CARBON DIVIDENDS: The issue of political acceptability of carbon taxes generated an academic discussion in “Overcoming public resistance to carbon taxes” by Carattini , Carvalho and Fankhauser in WiRES Climate Change in June 2018. In Canada, a change in vocabulary in taking hold. “Carbon Dividends could save carbon pricing – and create a new national climate consensus” say Mark Cameron (from Canadians for Clean Prosperity) and David McLaughlin (from the International Institute of Sustainable Development) in the Globe and Mail . The commissioned studies released by Canadians for Clean Prosperity in September showed that most households, regardless of income level, would receive more money in the form of carbon dividend cheques than they would pay in carbon taxes under the backstop plan. They have produced estimates for Alberta, Manitoba, Saskatchewan, Ontario, and New Brunswick, and maintain an online petition at a website called Canadians for Carbon Dividends .
In “The Rocky Road to Canada-wide Carbon Pricing,” released by the C.D. Howe Institute on October 17, author Tracy Snoddon from Wilfred Laurier University offers recommendations on how the revenues should be distributed after January 1, 2019, when the minimum carbon price backstop comes into force. The author estimates carbon revenues of $ 2.8 billion in 2019 if the backstop was implemented in Ontario, Saskatchewan, New Brunswick, Newfoundland and Prince Edward Island. She recommends that the federal government should impose the backstop price and return the revenues as an equal per-capita rebate to residents- with the justification that such an approach minimizes intrusion in provincial fiscal matters, reinforces the environmental goals rather than revenue generation, and is most progressive in its distributional impacts. A summary appears in the C.D. Howe press release and in “C.D. Howe Institute throws its weight behind federal carbon tax” in the Globe and Mail (Oct. 19).
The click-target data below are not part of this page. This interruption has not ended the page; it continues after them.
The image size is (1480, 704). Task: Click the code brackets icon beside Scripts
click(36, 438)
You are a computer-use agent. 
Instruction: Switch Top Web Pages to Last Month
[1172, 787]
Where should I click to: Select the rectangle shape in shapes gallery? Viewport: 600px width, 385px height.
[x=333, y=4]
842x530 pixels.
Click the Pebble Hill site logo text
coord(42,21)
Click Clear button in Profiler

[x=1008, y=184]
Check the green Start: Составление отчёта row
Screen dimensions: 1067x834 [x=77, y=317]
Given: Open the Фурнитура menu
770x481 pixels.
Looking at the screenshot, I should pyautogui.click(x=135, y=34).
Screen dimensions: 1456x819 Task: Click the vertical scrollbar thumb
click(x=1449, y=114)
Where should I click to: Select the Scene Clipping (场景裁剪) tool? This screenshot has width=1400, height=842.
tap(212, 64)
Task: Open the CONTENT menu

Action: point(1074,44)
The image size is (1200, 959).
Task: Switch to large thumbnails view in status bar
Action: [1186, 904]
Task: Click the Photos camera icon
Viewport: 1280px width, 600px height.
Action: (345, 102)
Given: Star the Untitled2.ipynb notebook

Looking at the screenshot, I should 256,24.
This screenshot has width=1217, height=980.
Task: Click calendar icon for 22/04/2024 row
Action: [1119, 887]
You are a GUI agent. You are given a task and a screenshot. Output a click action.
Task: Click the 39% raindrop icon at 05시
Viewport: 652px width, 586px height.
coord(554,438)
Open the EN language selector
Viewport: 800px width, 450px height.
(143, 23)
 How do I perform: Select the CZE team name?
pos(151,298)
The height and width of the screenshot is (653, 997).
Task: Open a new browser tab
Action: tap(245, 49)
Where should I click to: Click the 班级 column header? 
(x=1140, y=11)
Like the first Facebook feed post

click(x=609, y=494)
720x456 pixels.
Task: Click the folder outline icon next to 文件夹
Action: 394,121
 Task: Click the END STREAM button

Finally, a new organization launched in October. Put A Price On It Canada promotes carbon pricing as a solution to climate change – and asks “why does Canada need another group fighting for carbon pricing?” The difference: it aspires to be a national network to empower students on university campuses – currently at Simon Fraser University, the University of Ottawa, University of Waterloo, and Carleton University.
So in response to the National Observer Opinion piece on October 18, asking “Is it time to torch the carbon tax debate?” , the answer seems to be a strong “no”.